Show every line below where "field" appears.

(Saved entries)
=== Section Start ===

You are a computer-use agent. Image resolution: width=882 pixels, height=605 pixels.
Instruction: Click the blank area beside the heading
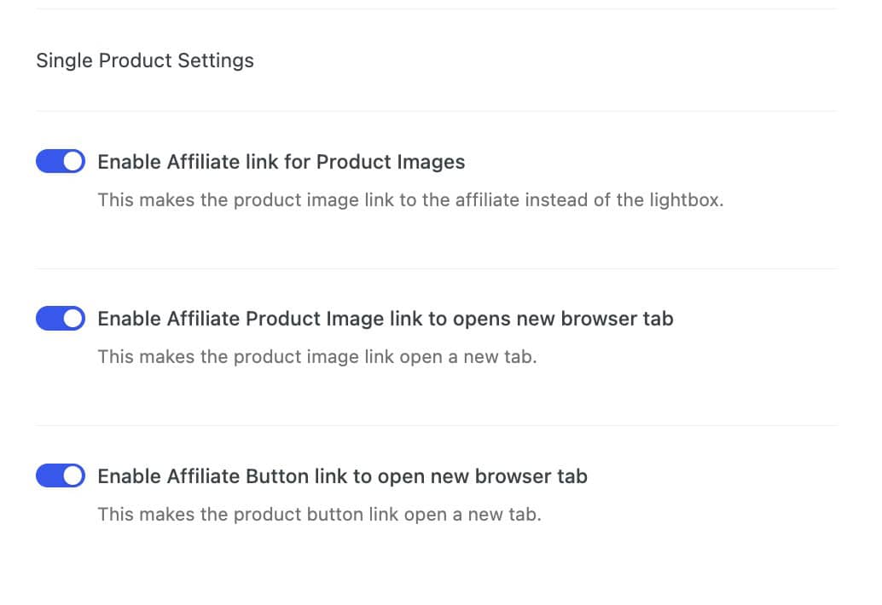tap(554, 61)
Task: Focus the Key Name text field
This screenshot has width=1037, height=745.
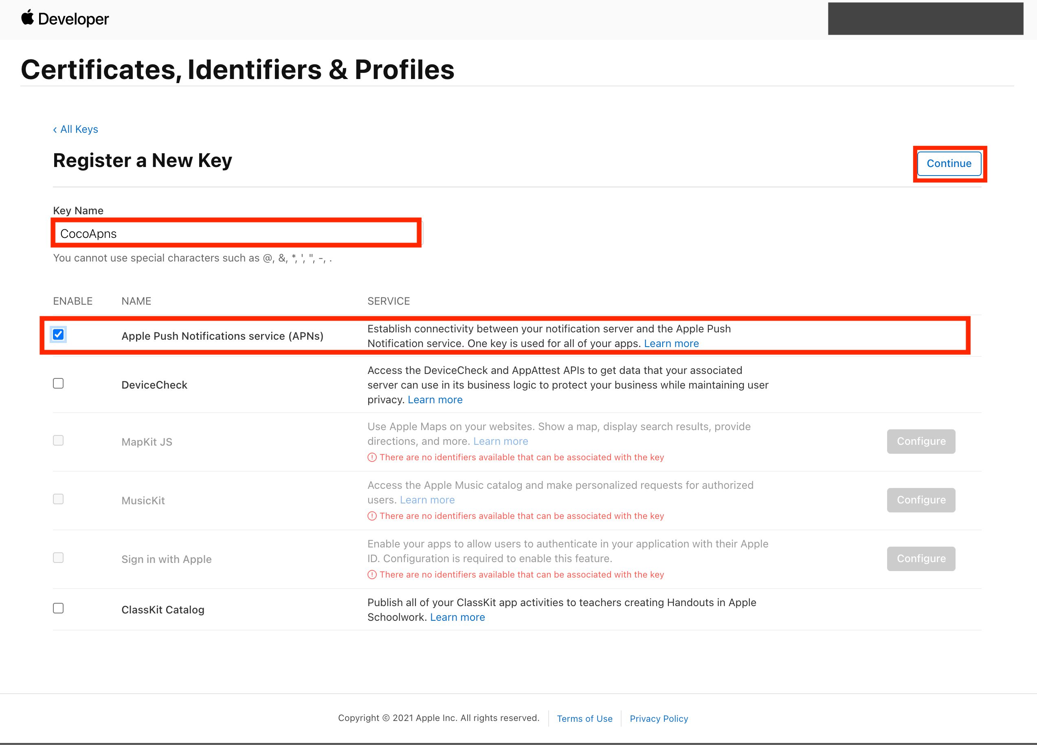Action: point(237,233)
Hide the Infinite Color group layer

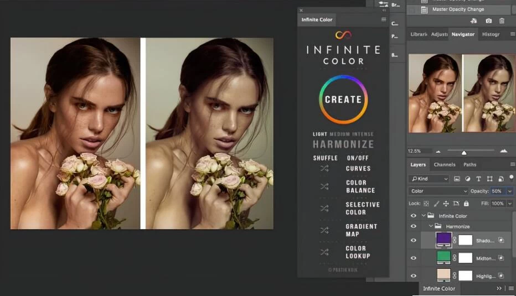pos(413,216)
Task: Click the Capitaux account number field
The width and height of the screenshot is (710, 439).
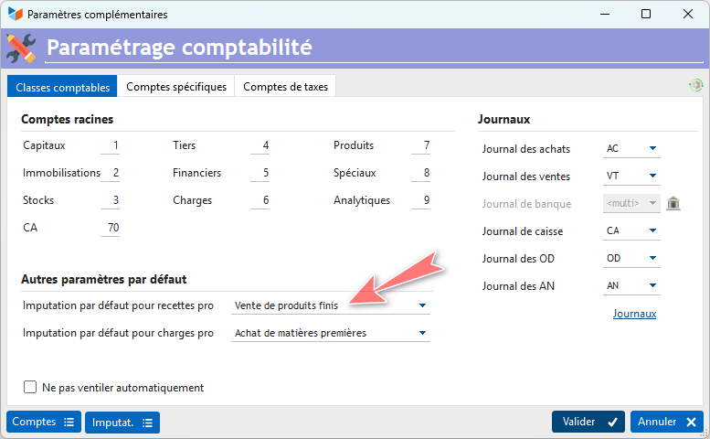Action: (x=110, y=145)
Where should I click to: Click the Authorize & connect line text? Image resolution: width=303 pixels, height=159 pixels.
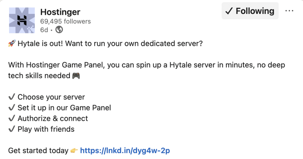53,118
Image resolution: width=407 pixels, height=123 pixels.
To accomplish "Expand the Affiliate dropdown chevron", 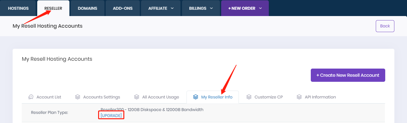I will [172, 8].
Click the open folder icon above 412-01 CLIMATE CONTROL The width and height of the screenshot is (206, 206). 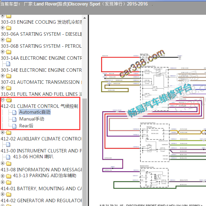(x=9, y=100)
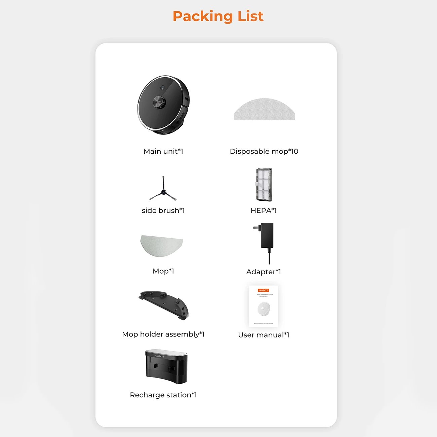Select the HEPA filter icon
The image size is (437, 437).
click(x=264, y=185)
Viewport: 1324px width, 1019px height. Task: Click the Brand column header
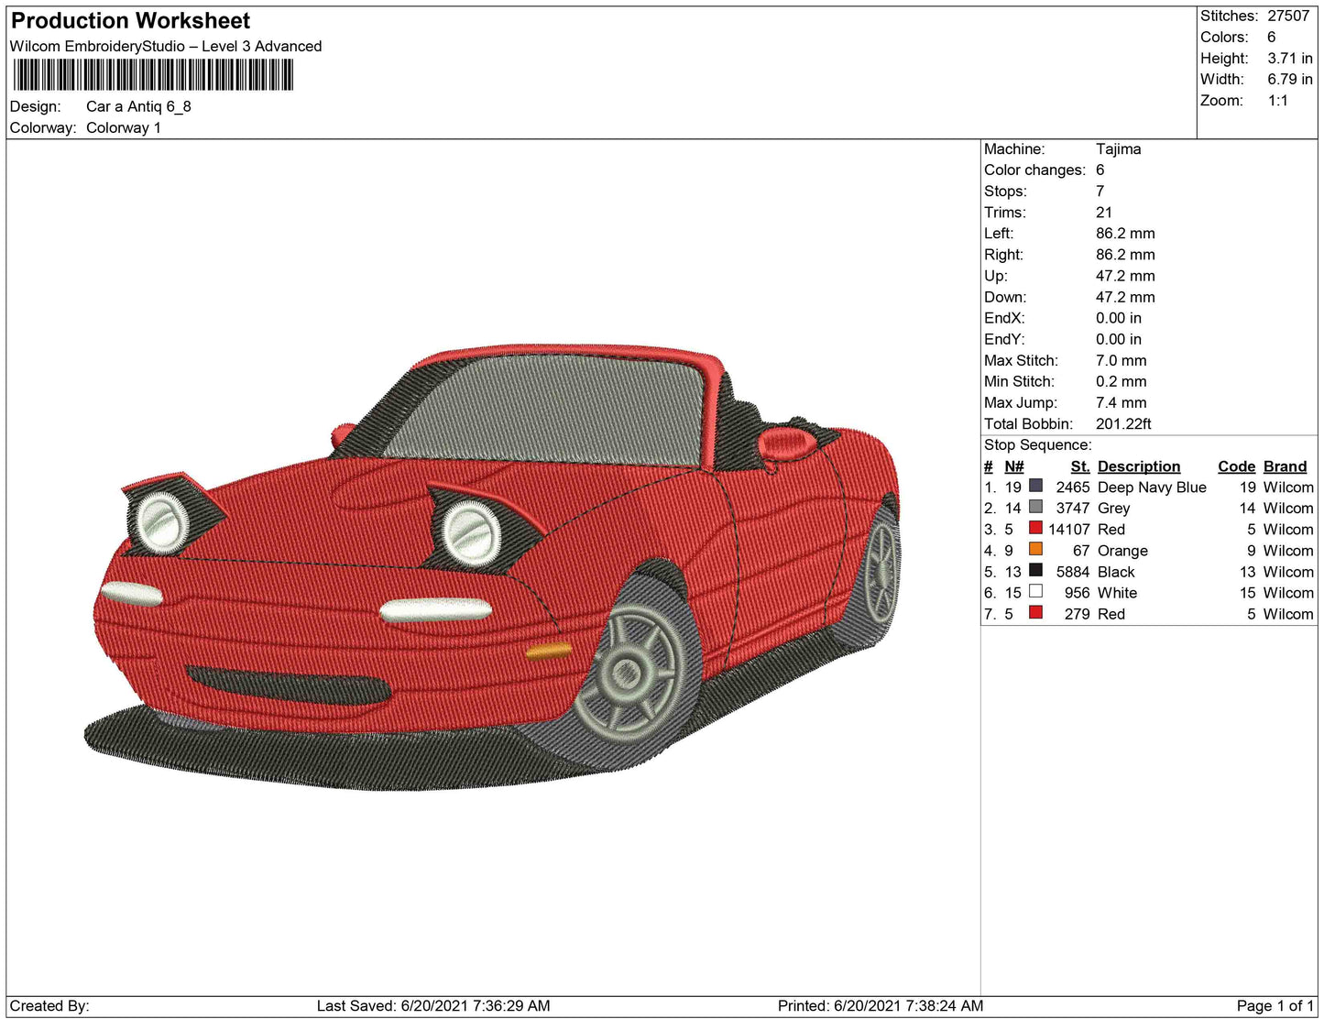[1285, 466]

=== Section End ===

▶ _Exercise result_
Task: Focus the Key Name text field
Task: Click the Capitaux account number field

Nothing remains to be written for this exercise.